Working memory is one of the central concepts of today's cognitive psychology. Being the place where the information necessary for ongoing treatments is maintained. Thus, many of the contemporary theories of cognitive development have made increasing the capacity of working memory one of the drivers of this development. Although the initial anchoring of the concept around short-term memory led psychologists to retain the term " working memory ", contemporary psychology emphasizes its links with attention, the development of working memory being above all the development of attentional abilities and their control.
We have seen that these spans increase strongly with age, the determinants of which are not easy to pin down. The effectiveness of treatments increases with age, and partly explains the changes observed, the ability to maintain also seems to change as well as the coordination skills of the two activities.

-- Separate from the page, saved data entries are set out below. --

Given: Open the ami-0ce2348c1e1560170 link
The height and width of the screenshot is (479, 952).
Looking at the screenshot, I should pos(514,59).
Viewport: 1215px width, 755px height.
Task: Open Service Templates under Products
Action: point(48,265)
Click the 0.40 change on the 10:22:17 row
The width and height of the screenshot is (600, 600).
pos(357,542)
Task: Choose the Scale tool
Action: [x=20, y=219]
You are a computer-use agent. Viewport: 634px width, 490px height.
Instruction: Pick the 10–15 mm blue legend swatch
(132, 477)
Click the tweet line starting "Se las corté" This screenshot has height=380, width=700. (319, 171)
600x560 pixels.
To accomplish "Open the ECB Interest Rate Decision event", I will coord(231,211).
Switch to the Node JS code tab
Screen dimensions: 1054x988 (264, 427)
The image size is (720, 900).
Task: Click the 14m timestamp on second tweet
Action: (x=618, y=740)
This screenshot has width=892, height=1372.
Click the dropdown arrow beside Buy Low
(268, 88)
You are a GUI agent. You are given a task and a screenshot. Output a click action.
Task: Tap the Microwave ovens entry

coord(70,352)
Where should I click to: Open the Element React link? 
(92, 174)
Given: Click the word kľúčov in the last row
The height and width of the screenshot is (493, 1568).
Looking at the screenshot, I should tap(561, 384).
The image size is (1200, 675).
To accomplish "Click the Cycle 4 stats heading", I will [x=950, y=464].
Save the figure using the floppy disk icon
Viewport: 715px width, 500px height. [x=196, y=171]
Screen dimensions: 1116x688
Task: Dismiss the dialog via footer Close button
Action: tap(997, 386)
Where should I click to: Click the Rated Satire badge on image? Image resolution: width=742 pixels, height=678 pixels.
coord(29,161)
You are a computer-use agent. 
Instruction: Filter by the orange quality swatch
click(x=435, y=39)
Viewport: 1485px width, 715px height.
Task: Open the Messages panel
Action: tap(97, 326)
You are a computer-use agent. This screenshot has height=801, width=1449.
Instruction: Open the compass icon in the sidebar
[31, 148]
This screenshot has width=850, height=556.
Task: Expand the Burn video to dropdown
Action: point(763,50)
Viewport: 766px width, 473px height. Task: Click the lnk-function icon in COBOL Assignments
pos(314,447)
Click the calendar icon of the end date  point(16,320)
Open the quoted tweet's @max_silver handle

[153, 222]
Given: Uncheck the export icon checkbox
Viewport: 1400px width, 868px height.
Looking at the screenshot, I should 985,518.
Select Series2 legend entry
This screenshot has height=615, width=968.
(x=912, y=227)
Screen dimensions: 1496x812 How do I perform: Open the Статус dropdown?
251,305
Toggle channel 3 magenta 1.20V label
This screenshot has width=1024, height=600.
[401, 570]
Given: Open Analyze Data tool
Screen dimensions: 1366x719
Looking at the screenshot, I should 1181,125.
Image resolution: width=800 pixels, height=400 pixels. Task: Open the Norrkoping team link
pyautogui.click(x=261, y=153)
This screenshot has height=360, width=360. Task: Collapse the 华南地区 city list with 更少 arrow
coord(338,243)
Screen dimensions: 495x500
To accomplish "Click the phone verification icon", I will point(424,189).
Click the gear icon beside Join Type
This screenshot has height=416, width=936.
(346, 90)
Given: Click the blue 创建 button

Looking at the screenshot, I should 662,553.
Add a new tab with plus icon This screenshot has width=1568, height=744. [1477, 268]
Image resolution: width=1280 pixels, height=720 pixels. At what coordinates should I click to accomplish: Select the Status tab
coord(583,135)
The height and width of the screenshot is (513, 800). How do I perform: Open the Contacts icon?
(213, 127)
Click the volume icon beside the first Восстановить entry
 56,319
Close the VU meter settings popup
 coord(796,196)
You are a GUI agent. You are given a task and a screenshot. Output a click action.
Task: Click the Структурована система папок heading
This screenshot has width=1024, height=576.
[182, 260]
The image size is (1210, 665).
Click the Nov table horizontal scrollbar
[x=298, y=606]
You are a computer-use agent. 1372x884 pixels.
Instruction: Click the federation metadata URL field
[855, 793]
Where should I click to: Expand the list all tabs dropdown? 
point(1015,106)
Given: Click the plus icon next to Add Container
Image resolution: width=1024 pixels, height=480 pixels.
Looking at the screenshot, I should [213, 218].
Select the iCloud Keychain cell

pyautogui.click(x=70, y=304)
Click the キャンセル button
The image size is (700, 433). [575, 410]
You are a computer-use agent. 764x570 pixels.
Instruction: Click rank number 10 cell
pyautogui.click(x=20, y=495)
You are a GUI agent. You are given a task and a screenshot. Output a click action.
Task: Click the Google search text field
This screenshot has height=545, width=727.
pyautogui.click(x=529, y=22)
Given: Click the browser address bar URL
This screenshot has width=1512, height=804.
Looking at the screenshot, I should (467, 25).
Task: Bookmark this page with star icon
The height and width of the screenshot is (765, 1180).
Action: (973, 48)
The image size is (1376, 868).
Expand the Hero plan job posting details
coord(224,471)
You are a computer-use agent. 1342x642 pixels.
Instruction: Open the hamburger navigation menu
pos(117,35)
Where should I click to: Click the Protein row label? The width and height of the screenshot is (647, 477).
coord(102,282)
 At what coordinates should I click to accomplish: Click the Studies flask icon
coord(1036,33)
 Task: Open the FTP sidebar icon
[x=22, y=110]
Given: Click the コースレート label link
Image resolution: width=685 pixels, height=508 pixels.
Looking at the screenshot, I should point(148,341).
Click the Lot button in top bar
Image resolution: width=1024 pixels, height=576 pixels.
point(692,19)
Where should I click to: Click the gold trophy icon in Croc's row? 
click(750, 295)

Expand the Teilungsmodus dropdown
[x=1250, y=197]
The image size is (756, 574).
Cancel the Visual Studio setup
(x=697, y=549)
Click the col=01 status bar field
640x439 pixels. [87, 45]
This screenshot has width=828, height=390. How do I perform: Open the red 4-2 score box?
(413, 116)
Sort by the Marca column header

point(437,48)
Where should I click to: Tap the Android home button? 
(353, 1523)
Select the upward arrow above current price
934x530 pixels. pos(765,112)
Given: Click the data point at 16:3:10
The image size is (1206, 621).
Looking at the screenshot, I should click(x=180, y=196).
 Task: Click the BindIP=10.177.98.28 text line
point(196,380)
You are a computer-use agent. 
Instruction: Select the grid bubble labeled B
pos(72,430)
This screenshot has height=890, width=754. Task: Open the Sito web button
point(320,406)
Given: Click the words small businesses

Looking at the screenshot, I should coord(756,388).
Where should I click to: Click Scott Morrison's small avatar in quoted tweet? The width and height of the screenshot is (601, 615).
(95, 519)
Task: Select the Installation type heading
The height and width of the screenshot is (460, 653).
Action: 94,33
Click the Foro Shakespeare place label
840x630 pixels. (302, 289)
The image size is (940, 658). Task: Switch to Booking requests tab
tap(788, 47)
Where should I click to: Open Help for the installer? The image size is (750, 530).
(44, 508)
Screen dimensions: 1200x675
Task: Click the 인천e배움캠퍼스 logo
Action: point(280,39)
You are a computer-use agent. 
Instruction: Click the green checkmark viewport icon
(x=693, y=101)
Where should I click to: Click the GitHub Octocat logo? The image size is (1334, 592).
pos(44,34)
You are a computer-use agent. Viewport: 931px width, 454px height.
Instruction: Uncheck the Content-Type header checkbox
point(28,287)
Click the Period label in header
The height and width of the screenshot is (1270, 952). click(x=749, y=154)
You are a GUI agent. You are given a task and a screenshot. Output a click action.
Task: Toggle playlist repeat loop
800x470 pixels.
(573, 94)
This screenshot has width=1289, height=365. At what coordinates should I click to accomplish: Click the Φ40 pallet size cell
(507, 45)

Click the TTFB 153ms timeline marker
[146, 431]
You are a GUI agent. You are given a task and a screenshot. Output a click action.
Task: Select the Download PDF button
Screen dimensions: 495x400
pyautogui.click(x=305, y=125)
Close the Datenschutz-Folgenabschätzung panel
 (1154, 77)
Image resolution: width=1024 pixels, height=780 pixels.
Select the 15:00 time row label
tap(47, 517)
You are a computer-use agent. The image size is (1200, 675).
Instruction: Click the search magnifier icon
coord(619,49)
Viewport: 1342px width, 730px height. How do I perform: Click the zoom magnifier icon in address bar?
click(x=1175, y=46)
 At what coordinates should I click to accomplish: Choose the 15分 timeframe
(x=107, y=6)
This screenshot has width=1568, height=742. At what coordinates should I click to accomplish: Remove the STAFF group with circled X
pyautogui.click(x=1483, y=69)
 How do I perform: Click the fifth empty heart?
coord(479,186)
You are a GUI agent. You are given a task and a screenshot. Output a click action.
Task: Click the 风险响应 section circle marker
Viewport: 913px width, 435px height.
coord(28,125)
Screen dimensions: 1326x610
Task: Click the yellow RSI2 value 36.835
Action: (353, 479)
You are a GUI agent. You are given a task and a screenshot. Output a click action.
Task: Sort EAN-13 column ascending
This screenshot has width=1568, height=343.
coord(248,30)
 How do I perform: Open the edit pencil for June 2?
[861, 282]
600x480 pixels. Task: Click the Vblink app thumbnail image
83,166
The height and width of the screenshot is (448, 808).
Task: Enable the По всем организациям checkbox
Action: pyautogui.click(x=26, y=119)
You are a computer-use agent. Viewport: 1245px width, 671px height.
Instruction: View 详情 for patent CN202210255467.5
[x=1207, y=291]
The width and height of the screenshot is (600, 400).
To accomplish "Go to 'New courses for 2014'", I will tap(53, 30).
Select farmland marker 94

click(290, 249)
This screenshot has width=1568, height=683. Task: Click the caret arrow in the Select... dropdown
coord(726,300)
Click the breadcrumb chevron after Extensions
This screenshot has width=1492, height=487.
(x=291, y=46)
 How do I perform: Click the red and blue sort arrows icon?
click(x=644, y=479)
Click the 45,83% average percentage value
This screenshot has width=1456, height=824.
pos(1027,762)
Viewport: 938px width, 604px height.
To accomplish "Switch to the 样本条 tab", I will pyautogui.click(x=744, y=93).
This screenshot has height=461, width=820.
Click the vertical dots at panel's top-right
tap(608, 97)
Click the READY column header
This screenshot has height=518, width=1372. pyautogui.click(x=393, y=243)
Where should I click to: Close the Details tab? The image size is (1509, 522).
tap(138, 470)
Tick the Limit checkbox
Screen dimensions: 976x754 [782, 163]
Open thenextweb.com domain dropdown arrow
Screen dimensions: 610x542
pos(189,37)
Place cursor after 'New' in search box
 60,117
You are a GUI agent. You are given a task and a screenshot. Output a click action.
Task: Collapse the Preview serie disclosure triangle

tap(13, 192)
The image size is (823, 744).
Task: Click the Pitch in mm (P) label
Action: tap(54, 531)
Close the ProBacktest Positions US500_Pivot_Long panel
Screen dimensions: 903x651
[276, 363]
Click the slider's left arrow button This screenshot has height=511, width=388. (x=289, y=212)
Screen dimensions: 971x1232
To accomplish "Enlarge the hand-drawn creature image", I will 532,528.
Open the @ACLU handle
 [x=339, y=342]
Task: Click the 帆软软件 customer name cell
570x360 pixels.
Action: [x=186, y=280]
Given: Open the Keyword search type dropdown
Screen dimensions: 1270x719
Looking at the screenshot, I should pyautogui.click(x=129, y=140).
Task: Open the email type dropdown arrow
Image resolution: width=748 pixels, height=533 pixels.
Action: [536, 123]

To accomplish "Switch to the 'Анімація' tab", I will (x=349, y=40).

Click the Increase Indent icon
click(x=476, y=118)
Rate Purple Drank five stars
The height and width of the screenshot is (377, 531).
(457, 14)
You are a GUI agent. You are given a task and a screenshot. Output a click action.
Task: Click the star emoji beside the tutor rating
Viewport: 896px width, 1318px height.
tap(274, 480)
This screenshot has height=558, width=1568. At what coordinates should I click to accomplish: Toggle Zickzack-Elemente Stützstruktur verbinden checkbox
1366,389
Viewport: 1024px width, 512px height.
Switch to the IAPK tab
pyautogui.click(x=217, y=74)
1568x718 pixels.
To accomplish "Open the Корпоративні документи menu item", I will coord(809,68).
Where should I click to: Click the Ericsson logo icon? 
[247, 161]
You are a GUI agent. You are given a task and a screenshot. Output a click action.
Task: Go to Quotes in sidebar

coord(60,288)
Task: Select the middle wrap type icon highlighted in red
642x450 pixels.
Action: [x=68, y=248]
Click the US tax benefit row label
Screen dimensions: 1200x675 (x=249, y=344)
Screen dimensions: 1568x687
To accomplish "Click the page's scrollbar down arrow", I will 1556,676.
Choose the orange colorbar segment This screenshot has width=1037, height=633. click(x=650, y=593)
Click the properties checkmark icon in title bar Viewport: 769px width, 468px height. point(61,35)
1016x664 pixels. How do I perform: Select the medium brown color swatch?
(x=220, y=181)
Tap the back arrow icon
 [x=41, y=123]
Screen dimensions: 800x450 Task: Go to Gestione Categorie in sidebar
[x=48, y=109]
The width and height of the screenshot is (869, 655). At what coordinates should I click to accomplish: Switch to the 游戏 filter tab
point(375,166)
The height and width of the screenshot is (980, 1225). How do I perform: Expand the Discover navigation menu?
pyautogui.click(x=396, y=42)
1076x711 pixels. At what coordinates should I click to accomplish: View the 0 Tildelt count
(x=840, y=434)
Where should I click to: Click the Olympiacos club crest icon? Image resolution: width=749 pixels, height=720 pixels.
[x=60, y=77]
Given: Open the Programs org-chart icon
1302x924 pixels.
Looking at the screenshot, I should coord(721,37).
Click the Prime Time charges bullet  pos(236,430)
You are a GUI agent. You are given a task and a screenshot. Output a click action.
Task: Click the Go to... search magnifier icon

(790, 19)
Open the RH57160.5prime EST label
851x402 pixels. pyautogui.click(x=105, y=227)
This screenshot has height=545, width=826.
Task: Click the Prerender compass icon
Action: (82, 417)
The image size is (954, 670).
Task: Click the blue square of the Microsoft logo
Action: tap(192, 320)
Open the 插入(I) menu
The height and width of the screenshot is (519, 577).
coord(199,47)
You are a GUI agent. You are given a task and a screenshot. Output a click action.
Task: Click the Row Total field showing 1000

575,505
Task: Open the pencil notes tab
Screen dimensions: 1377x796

To conclude, both the articles are related to memory and how different aspects memory. Despite the importance that the recent technological revolution gives to the image, it is perceived even in our culture as a subsidiary to other discursive manifestations, such as those developed with the text. The status of the image has varied over time and at all times its influence has been determinant. The need to rewrite a discourse of one's own is what should push the historian to face the dominance and exploitation of new sources, for the benefit of their discipline and society as a whole. The subtext helps to improve the memory. The school age plays an important role in improving the memory.
References
Hale, S., Bronik, M. D., & Fry, A. F. (1997). Verbal and spatial working memory in school-age children: developmental differences in susceptibility to interference. Developmental psychology, 33(2), 364.
Olive, T., Kellogg, R. T., & Piolat, A. (2008). Verbal, visual, and spatial working memory demands during text composition. Applied Psycholinguistics, 29(4), 669-687.